WHAT TO PRODUCE: Reproduce the lines below word for word, starting at the first line and ending with the line that contains "Looking at the screenshot, I should coord(589,49).", including that line.

THE DATA:
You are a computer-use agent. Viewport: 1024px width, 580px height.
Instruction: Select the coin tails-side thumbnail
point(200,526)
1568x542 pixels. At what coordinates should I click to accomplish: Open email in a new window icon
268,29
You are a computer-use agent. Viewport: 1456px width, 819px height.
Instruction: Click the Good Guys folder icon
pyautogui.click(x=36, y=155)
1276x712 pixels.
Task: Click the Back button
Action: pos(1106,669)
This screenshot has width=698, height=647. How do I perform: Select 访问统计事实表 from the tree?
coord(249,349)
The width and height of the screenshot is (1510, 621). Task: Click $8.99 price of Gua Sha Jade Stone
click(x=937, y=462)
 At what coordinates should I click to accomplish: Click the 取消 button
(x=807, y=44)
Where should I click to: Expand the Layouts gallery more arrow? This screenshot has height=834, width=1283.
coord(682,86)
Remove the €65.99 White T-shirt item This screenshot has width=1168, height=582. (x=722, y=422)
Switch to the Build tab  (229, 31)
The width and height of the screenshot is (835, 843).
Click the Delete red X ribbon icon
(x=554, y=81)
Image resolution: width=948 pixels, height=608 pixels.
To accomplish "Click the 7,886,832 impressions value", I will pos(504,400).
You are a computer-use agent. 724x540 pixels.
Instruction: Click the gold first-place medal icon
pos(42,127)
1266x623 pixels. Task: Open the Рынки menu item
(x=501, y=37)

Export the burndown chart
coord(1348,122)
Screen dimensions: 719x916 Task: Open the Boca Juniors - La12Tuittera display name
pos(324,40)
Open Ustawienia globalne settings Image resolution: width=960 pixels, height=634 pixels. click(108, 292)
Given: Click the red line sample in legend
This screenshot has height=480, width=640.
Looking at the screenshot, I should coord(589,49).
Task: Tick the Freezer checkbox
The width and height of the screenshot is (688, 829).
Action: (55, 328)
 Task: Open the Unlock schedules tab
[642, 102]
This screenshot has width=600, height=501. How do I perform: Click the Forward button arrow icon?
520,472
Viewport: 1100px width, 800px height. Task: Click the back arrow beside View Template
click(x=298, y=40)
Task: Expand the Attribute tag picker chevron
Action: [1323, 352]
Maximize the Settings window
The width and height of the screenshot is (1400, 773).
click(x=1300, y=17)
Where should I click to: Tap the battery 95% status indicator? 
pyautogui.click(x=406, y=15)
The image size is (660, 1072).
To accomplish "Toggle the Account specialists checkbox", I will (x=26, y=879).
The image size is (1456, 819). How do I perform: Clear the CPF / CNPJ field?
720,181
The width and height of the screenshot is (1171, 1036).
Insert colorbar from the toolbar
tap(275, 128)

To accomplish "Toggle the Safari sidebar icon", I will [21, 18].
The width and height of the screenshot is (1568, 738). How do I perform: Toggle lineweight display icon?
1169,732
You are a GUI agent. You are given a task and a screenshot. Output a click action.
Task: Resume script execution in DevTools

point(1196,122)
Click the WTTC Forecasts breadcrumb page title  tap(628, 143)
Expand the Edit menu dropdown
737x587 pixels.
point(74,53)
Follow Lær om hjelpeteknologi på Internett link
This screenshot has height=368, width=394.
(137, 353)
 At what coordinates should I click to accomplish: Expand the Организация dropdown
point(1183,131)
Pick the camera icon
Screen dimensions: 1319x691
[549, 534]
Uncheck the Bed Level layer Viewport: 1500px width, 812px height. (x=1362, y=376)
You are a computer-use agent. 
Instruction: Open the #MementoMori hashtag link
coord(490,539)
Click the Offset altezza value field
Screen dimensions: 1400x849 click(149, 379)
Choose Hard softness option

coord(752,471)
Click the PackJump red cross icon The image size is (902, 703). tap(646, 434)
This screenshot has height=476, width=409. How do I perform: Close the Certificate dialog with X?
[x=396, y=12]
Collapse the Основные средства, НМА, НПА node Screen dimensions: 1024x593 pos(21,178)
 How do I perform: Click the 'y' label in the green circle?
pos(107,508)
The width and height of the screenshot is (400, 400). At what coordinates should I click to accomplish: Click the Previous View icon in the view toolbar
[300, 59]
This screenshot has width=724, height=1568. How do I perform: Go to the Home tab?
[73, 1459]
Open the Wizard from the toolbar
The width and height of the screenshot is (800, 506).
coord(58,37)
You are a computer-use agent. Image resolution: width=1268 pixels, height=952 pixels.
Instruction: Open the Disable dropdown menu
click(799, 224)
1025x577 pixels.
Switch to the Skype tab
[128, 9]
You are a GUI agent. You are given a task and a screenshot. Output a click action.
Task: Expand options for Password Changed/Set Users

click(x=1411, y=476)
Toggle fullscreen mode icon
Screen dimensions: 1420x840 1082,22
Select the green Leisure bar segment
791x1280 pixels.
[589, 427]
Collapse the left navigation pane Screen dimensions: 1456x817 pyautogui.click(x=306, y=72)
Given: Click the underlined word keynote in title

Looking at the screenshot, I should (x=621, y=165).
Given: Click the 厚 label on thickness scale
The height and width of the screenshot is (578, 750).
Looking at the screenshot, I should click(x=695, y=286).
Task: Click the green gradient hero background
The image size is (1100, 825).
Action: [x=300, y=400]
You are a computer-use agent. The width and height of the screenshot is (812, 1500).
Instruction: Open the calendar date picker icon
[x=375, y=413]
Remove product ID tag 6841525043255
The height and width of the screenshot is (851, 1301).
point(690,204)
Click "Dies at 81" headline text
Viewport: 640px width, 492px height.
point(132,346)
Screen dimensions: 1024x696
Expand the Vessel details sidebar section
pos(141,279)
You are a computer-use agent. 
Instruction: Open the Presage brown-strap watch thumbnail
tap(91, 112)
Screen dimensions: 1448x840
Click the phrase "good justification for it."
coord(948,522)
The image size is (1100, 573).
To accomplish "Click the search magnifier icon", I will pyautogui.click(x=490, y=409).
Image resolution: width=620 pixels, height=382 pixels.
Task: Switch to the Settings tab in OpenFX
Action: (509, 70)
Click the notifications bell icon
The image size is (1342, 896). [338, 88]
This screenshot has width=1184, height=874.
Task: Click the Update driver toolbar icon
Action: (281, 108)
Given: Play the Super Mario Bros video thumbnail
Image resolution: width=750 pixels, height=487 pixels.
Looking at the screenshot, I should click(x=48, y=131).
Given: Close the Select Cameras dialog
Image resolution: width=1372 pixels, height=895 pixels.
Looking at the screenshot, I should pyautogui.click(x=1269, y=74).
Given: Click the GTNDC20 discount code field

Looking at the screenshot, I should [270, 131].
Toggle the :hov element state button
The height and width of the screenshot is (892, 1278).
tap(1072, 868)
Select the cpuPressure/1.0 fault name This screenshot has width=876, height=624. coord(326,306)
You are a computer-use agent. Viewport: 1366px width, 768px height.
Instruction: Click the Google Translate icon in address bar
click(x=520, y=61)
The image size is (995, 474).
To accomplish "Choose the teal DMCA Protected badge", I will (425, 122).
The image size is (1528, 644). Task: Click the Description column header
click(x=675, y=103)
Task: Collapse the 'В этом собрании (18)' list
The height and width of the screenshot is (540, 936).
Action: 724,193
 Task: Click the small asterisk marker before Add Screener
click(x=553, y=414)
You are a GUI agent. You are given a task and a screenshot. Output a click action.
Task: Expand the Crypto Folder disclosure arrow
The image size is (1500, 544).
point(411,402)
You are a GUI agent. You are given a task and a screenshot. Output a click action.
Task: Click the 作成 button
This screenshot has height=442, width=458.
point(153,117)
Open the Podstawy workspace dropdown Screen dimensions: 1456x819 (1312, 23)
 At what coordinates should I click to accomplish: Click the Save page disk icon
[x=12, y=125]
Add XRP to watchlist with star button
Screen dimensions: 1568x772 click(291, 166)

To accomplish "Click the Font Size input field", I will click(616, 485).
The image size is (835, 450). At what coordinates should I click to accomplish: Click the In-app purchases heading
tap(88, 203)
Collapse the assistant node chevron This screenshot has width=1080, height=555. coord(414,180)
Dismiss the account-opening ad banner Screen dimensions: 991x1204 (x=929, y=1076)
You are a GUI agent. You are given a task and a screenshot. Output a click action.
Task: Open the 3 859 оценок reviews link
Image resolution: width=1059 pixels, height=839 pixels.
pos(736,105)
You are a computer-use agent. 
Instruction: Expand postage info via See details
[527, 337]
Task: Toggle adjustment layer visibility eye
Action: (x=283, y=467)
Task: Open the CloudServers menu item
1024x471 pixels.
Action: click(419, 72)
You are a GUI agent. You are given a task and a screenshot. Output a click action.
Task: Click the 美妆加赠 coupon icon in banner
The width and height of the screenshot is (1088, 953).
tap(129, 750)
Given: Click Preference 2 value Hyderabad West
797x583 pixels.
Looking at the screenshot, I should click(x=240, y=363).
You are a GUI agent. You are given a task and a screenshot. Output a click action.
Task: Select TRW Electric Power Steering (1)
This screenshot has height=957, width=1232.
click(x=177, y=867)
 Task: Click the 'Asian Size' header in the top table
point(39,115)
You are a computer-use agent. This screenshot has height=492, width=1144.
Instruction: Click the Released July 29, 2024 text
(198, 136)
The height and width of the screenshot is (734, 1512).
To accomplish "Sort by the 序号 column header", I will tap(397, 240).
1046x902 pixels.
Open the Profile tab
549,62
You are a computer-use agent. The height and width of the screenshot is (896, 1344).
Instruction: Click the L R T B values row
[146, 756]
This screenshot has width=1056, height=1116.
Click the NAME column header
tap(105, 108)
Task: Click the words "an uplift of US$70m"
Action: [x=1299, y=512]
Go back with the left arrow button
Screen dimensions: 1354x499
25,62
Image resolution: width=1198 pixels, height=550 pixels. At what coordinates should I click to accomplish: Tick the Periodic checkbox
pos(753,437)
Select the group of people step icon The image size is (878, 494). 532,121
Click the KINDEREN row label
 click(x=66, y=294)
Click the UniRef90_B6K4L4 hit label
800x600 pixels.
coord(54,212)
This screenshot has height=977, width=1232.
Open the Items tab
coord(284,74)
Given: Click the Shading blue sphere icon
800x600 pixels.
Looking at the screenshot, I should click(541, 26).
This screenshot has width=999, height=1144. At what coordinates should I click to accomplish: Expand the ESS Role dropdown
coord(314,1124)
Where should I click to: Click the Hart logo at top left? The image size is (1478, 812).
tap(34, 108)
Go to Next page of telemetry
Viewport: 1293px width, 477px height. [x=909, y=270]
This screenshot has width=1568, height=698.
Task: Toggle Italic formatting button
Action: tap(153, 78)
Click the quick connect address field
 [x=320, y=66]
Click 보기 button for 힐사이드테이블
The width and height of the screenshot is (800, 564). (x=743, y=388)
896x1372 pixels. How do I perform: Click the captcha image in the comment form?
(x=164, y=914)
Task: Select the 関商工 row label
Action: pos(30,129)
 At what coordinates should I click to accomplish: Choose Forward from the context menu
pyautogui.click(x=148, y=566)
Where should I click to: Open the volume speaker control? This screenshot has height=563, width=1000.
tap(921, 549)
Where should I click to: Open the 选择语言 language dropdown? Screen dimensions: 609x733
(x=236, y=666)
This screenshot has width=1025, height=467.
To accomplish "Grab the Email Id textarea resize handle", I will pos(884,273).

EXERCISE OUTPUT:
You are a computer-use agent. Viewport: 1024px width, 580px height.
Instruction: Select the coin tails-side thumbnail
point(200,526)
1568x542 pixels. At what coordinates should I click to accomplish: Open email in a new window icon
268,29
You are a computer-use agent. Viewport: 1456px width, 819px height.
Instruction: Click the Good Guys folder icon
pyautogui.click(x=36, y=155)
1276x712 pixels.
Task: Click the Back button
Action: pos(1106,669)
This screenshot has width=698, height=647. How do I perform: Select 访问统计事实表 from the tree?
coord(249,349)
The width and height of the screenshot is (1510, 621). Task: Click $8.99 price of Gua Sha Jade Stone
click(x=937, y=462)
 At what coordinates should I click to accomplish: Click the 取消 button
(x=807, y=44)
Where should I click to: Expand the Layouts gallery more arrow? This screenshot has height=834, width=1283.
coord(682,86)
Remove the €65.99 White T-shirt item This screenshot has width=1168, height=582. (x=722, y=422)
Switch to the Build tab  (229, 31)
The width and height of the screenshot is (835, 843).
Click the Delete red X ribbon icon
(x=554, y=81)
Image resolution: width=948 pixels, height=608 pixels.
To accomplish "Click the 7,886,832 impressions value", I will pos(504,400).
You are a computer-use agent. 724x540 pixels.
Instruction: Click the gold first-place medal icon
pos(42,127)
1266x623 pixels. Task: Open the Рынки menu item
(x=501, y=37)

Export the burndown chart
coord(1348,122)
Screen dimensions: 719x916 Task: Open the Boca Juniors - La12Tuittera display name
pos(324,40)
Open Ustawienia globalne settings Image resolution: width=960 pixels, height=634 pixels. click(108, 292)
Given: Click the red line sample in legend
This screenshot has height=480, width=640.
Looking at the screenshot, I should coord(589,49).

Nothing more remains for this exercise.